**Your objective**
What you return should be the exact lines from the one with "877x531 pixels." to the end of the records below, both included, and no pictures.

--------------------------------------------------

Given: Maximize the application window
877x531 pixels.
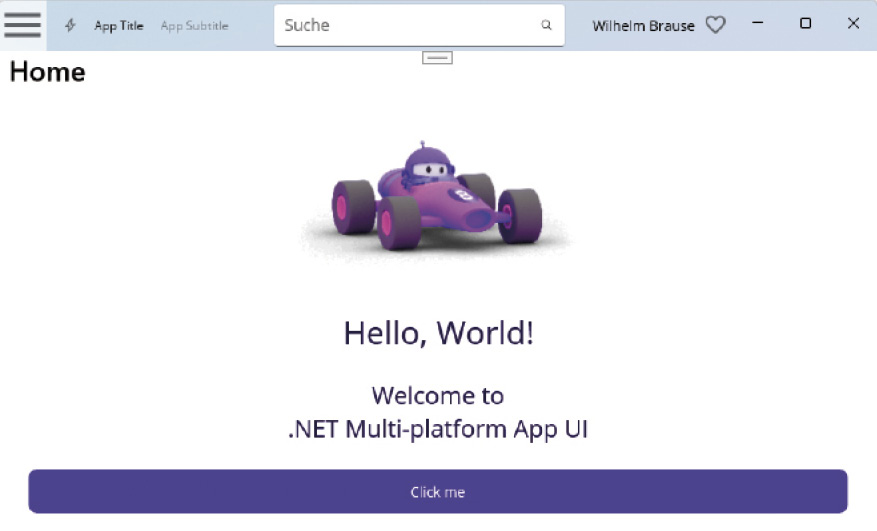Looking at the screenshot, I should [x=805, y=23].
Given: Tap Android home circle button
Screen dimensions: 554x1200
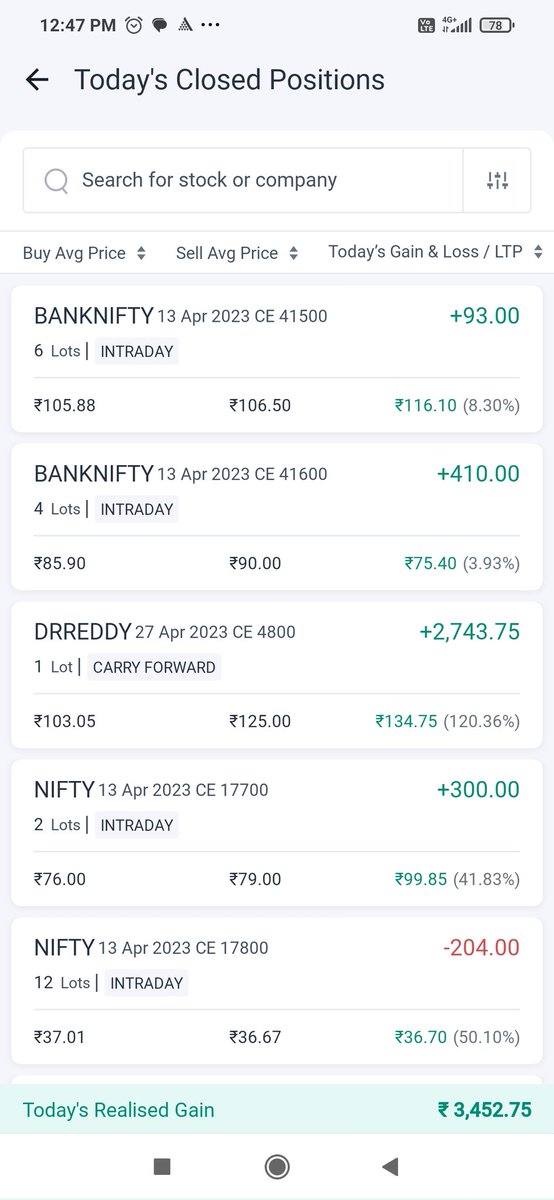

--------------------------------------------------

**Written reply**
877x531 pixels.
Looking at the screenshot, I should [x=805, y=23].
Given: Tap Android home circle button
Screen dimensions: 554x1200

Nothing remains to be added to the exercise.